In the beginning, I had a similar-looking pipeline, making a product every 8 cycles with the same latency as this solution. I had planned to make another pipeline to take it to one product per 4 cycles, with 4 cycles at the start to prepare the singular missing atoms in the product.

I tried for a few hours, trying to make the second pipeline. Then I realized I had the timing wrong and it wouldn't work. So I switched to making the single pipeline twice as fast. 

After a few hours, I concluded it was impossible to take consecutive inputs and turn them into the product (with one atom sourced from a buffer) with this latency. So I was back to making a two-pipeline solution. After many more hours, I gave up and uninstalled Opus Magnum because it was eating too much of my time.

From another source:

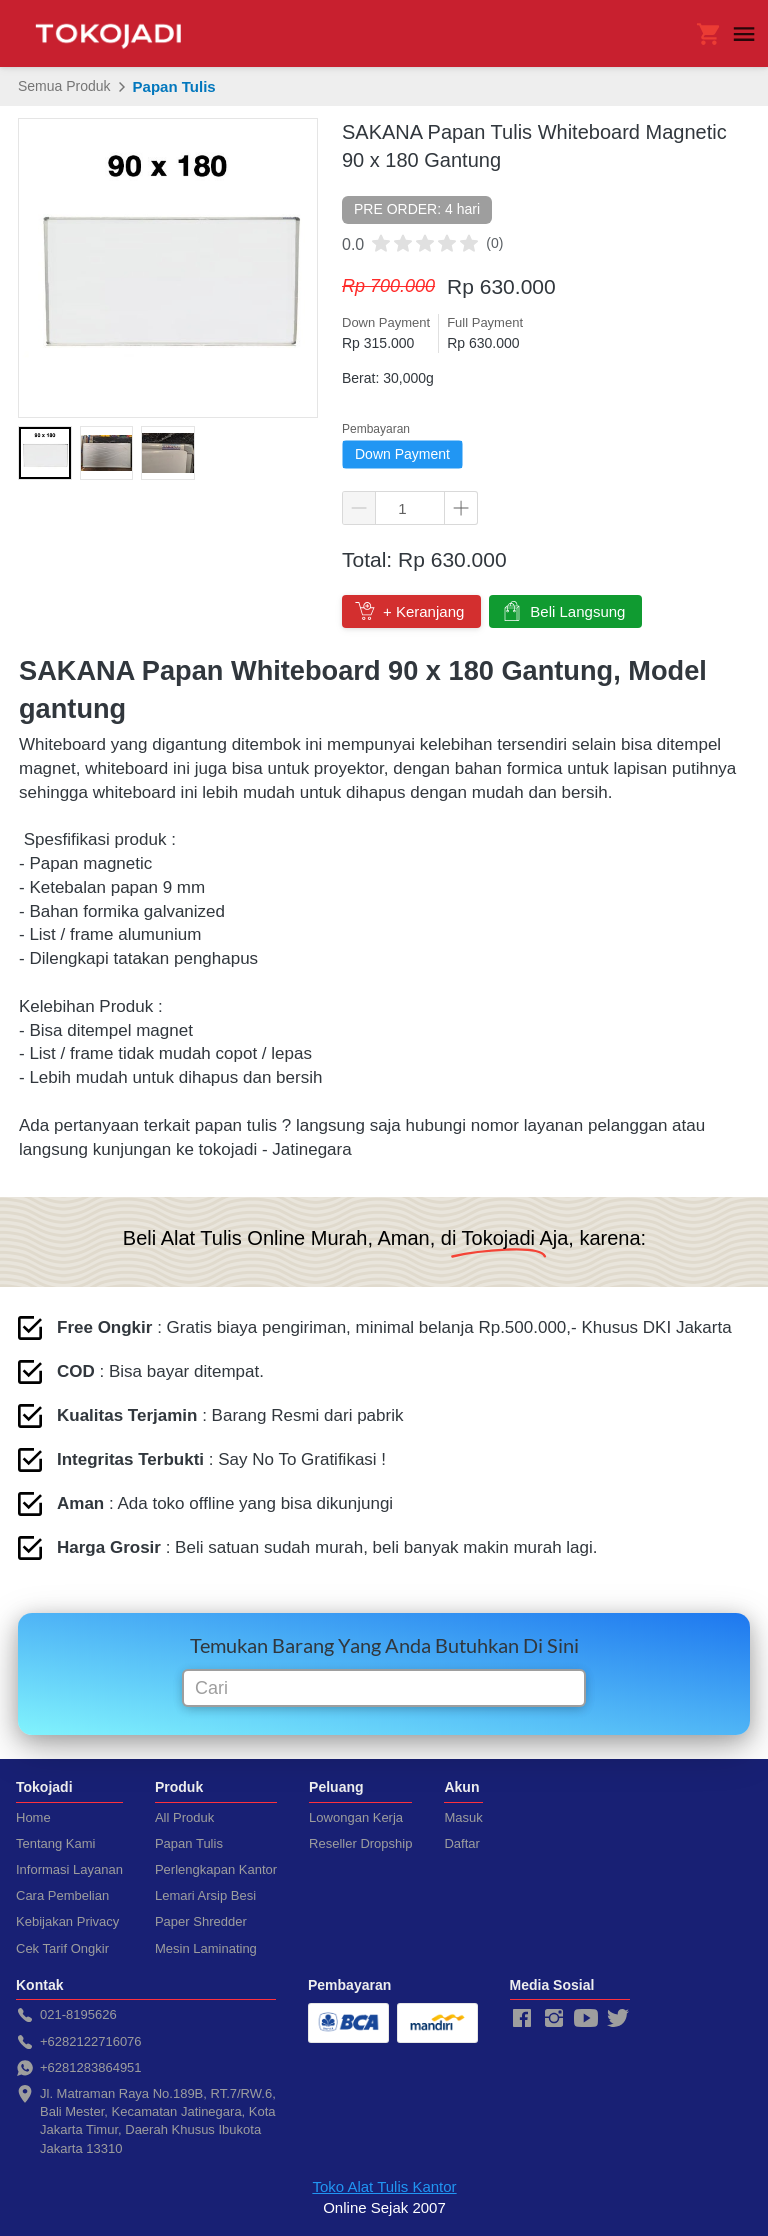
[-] (522, 2019)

But I couldn't sleep and I thought up a new way to approach this puzzle: A new single pipeline, still with the same rate and same latency from taking the core atoms. But now it would take the auxiliary atoms 6 cycles before the core ones. This means the auxiliary inputs would be grabbed on cycles 1, 5, 9, 13, 17, and 21 whilst the core ones on 7, 11, 15, 19, 23, and 27. 27 +  latency 5 = 32 cycles. 

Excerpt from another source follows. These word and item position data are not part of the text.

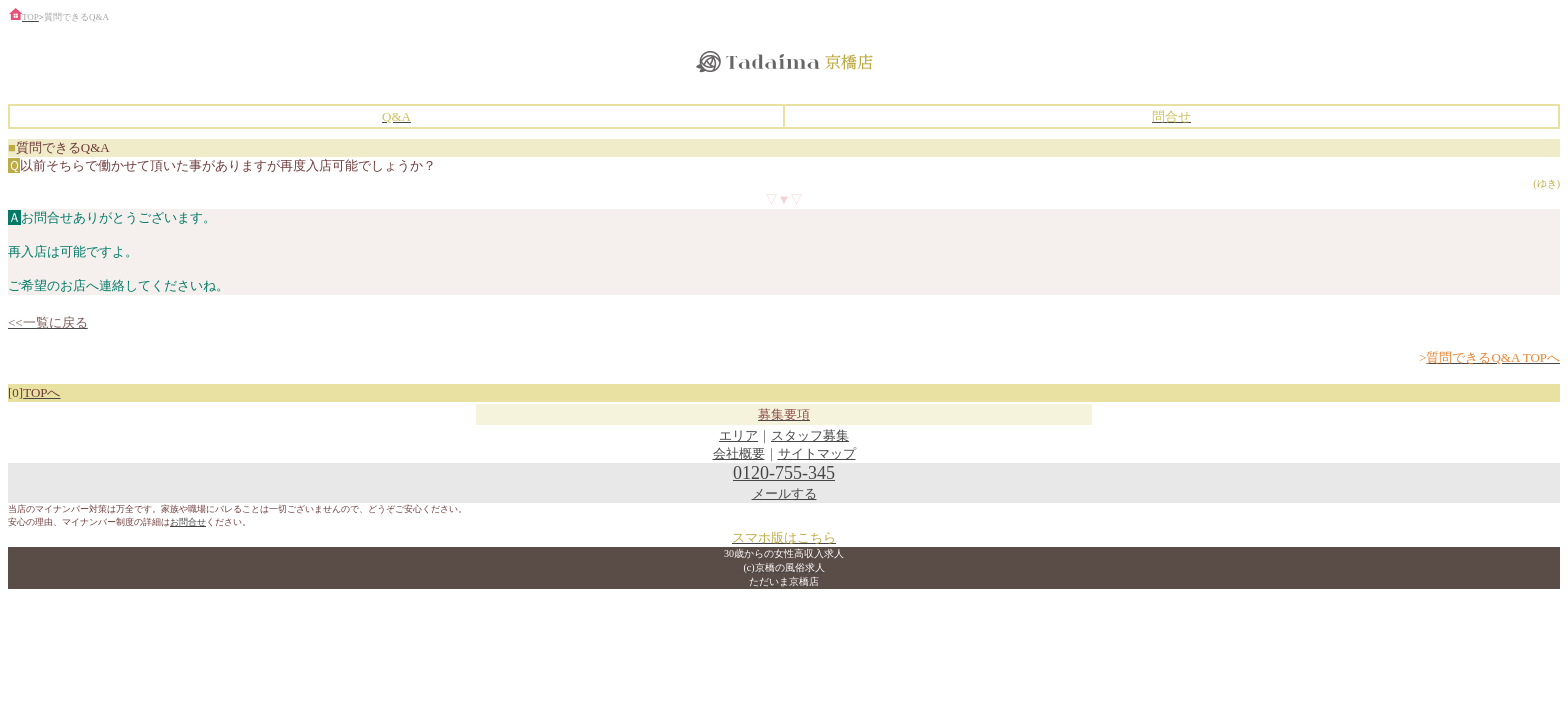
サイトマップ (817, 453)
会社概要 (739, 453)
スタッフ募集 (810, 435)
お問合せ (188, 522)
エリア (738, 435)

However, now I can't take the inputs on cycles 1 and 3 as a buffer to fill the missing single atoms, I'll have to use cycles 3 and 25. The atoms from 25 would have only a few cycles to catch up to the product from cycles 21 and 27, but it would be possible if I delayed the output of product 5 just a bit.

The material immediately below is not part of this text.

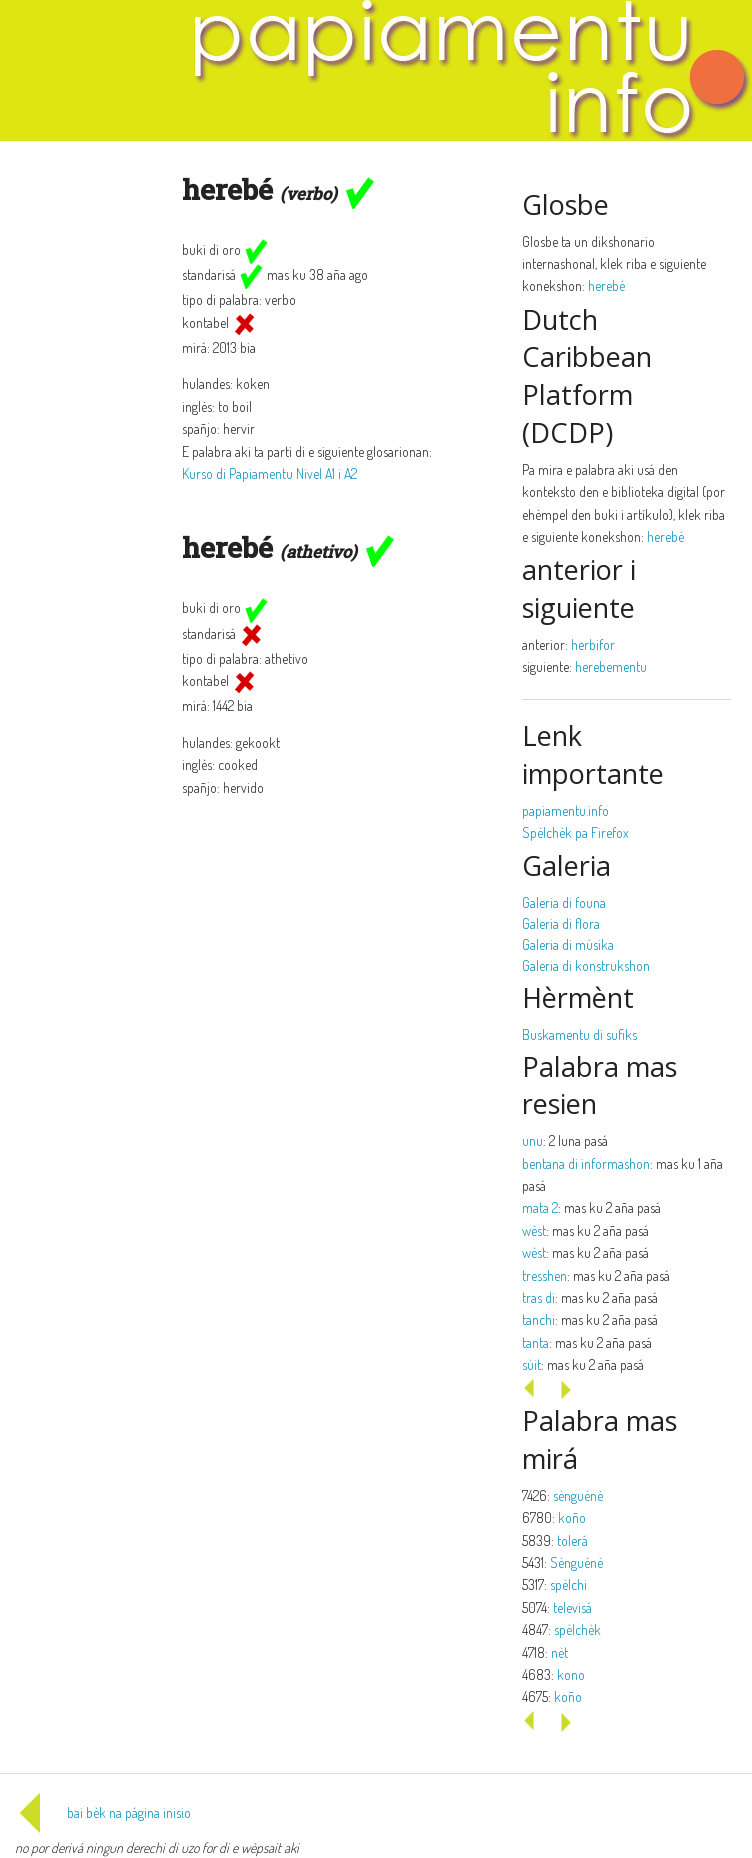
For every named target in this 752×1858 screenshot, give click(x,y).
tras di (538, 1297)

The next day, armed with a new battle plan, I constructed this solution in only about 5 hours. Indeed, it was possible. A few tweaks were then done over the next day to reduce secondary. 

I feel like this plan for inputs is the only way to achieve 32 cycles, except for some special tactics at the start. It seems almost intentional. I am also excited to see how the others prove me wrong!